## CONSIGNE
D'après la présentation du cours sur la décroissance, qui coordonne ce cours ?

::: BLOC DE TEXTE :::

Dans la bataille des idées, la « décroissance soutenable » ne cesse de gagner du terrain depuis une vingtaine d’année maintenant. Il reste que cette proposition politique révolutionnaire n’est pas toujours simple à comprendre, notamment parce qu’elle transgresse les clivages politiques auxquels nous sommes accoutumés. Pour mieux l’appréhender, une solution consiste à explorer les pensées dont elle s’est nourrie. C’est ce que les membres du collectif de recherche Polémos-décroissance tenteront de faire dans le cadre de ce cours, en présentant les idées et les parcours de quelques penseurs issus d’horizons divers que l’on peut considérer comme des précurseurs de la décroissance.
Professeurs : Polémos-décroissance
Coordination : Yves-Marie Abraham
Partie 1 : Simone Weil (donnée par Ambre Fourrier)

::: DONNÉES EXTRAITES :::

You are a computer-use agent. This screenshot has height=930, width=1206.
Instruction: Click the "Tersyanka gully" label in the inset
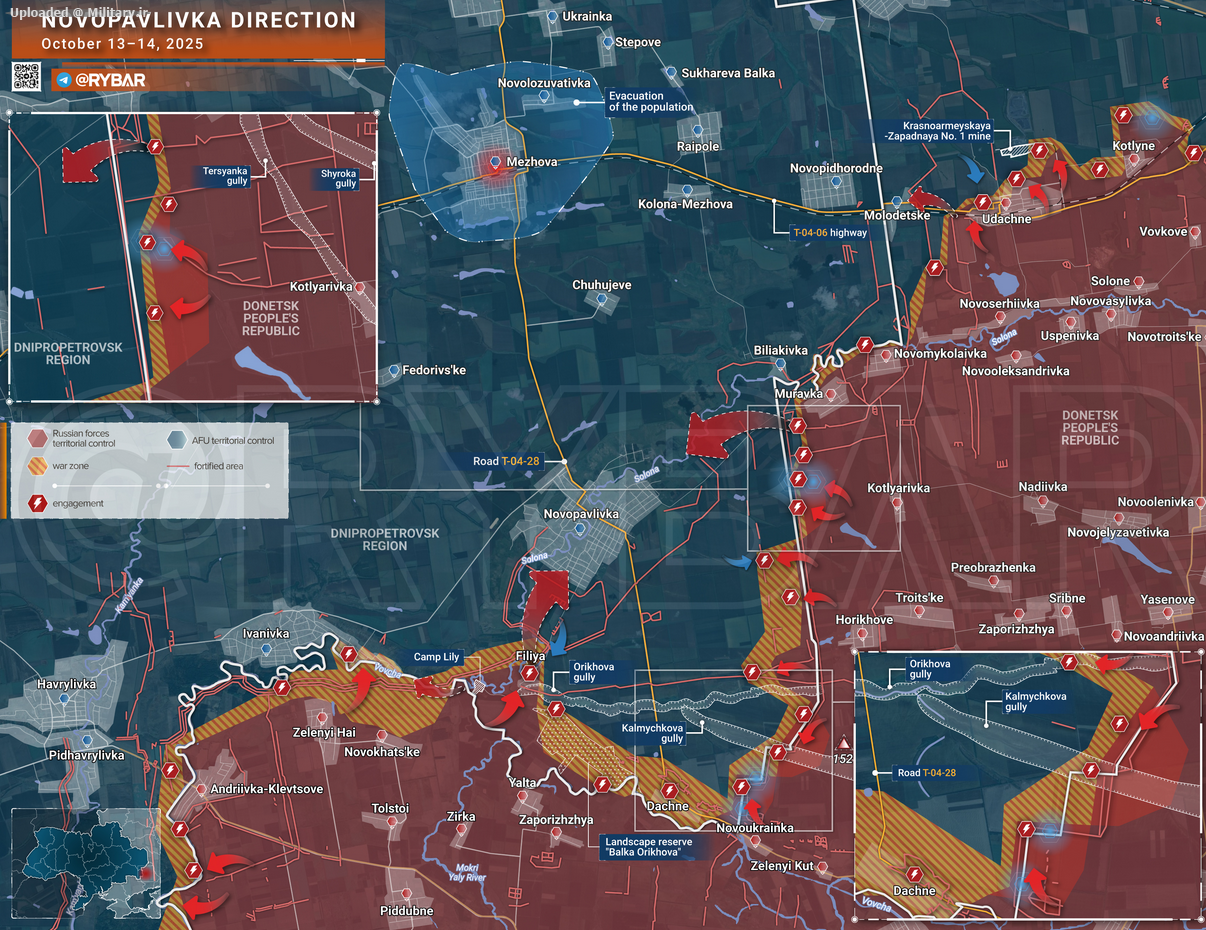click(x=225, y=172)
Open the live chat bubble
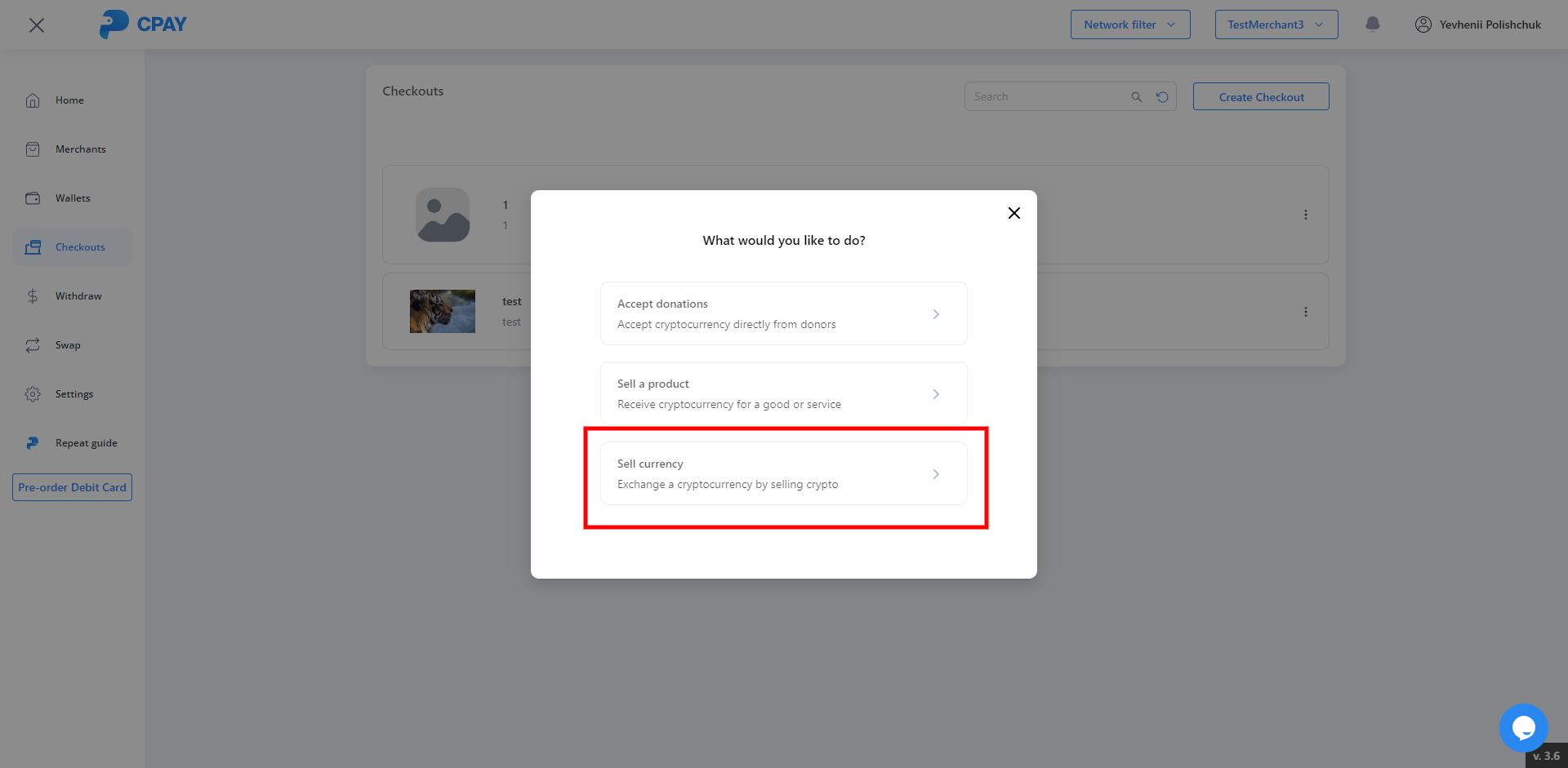This screenshot has width=1568, height=768. click(1523, 727)
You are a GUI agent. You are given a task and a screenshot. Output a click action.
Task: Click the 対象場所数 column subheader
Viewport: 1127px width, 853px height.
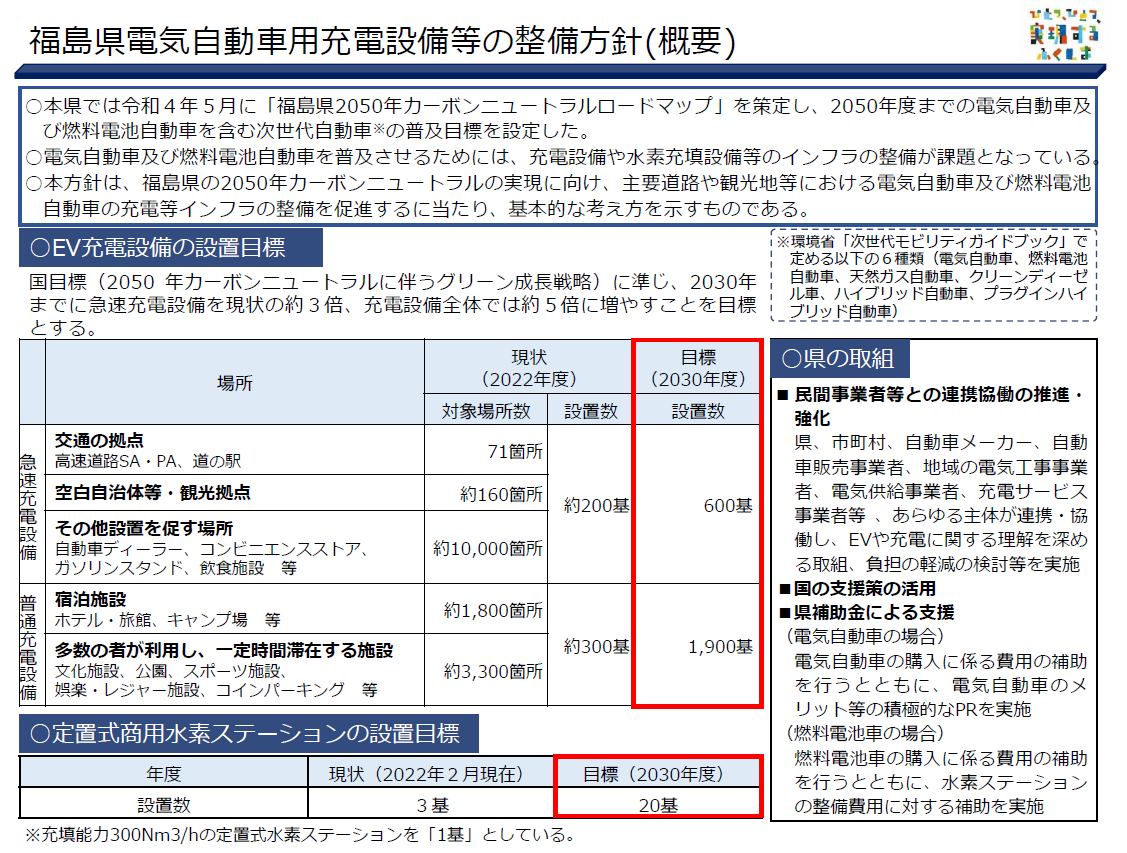tap(488, 409)
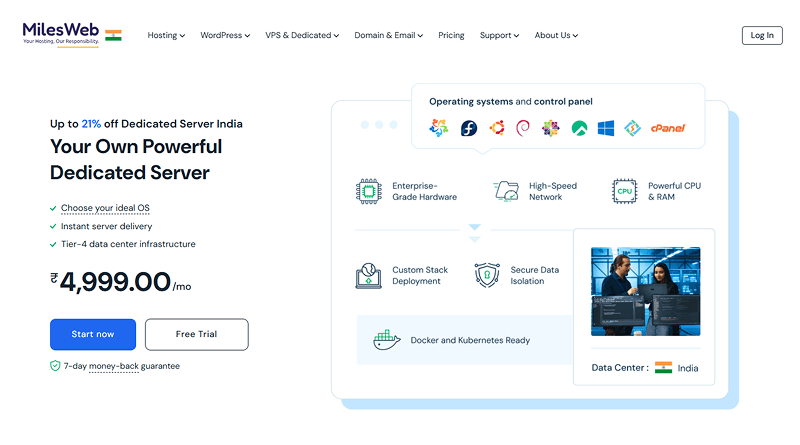The image size is (800, 445).
Task: Follow the 'Choose your ideal OS' link
Action: [105, 208]
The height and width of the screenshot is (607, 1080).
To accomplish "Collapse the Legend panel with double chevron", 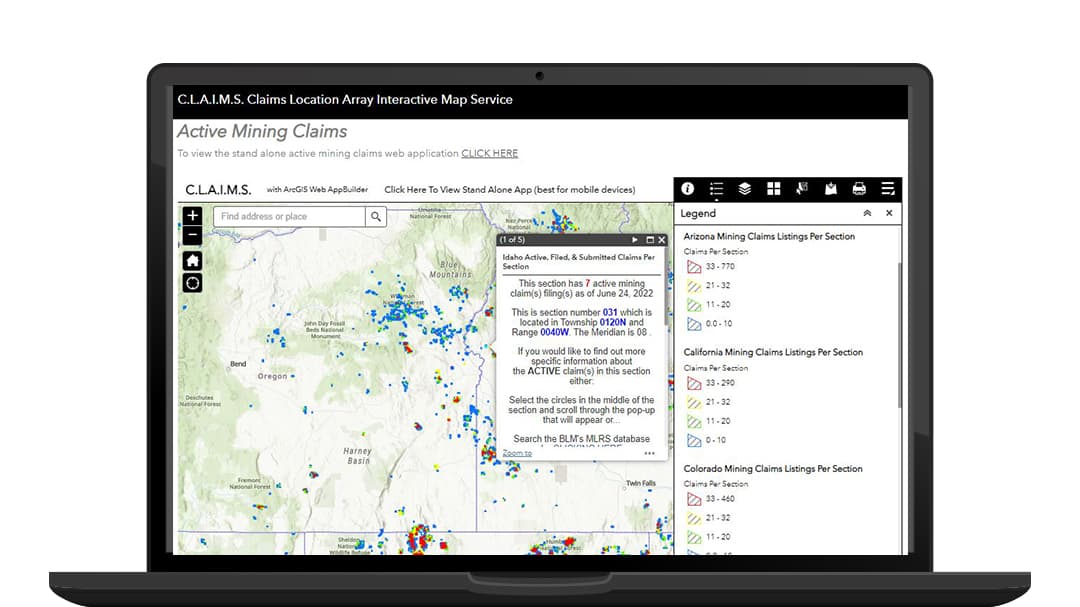I will (867, 213).
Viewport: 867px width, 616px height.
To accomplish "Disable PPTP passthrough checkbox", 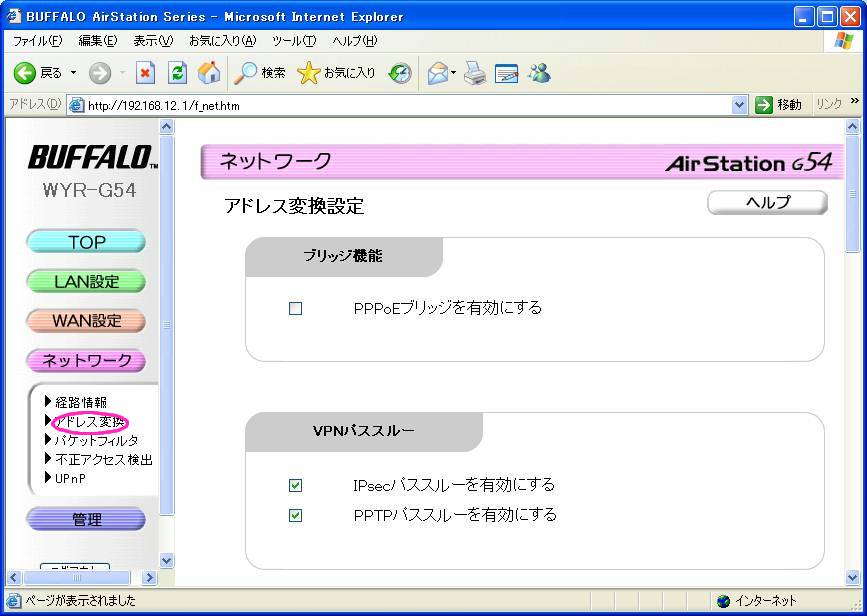I will [295, 516].
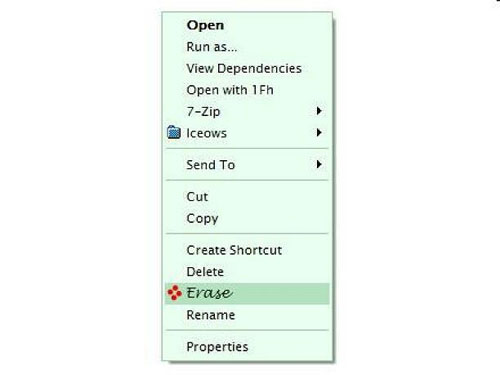Expand the Send To submenu arrow
This screenshot has height=375, width=500.
[x=319, y=164]
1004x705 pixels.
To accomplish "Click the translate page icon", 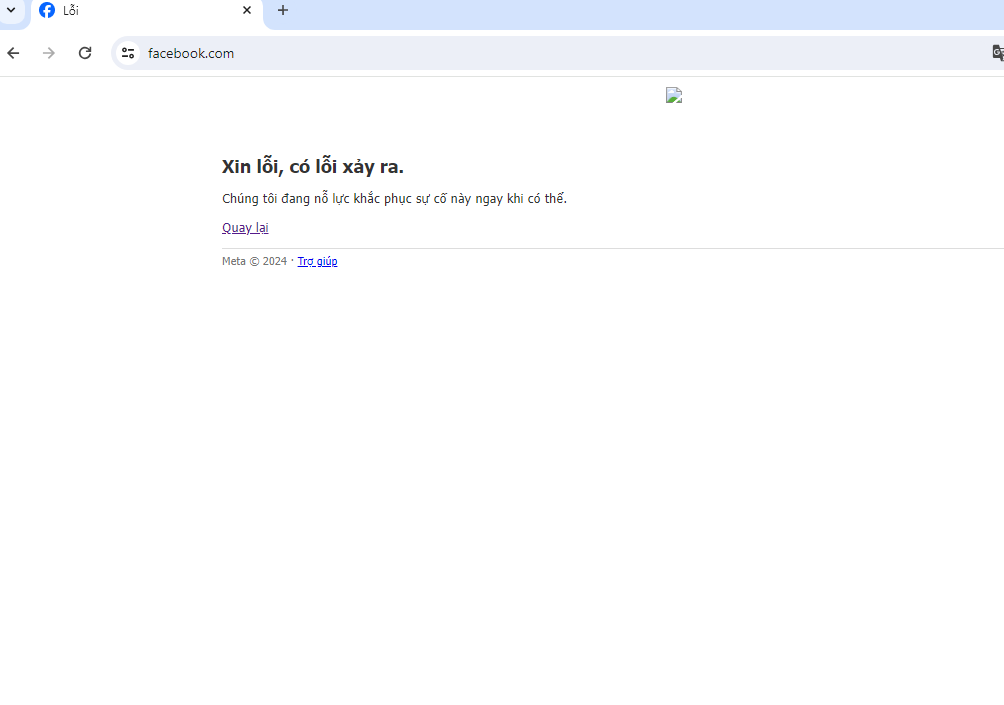I will click(996, 53).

:::

## RÉSULTAT DE L'EXERCICE
Yves-Marie Abraham.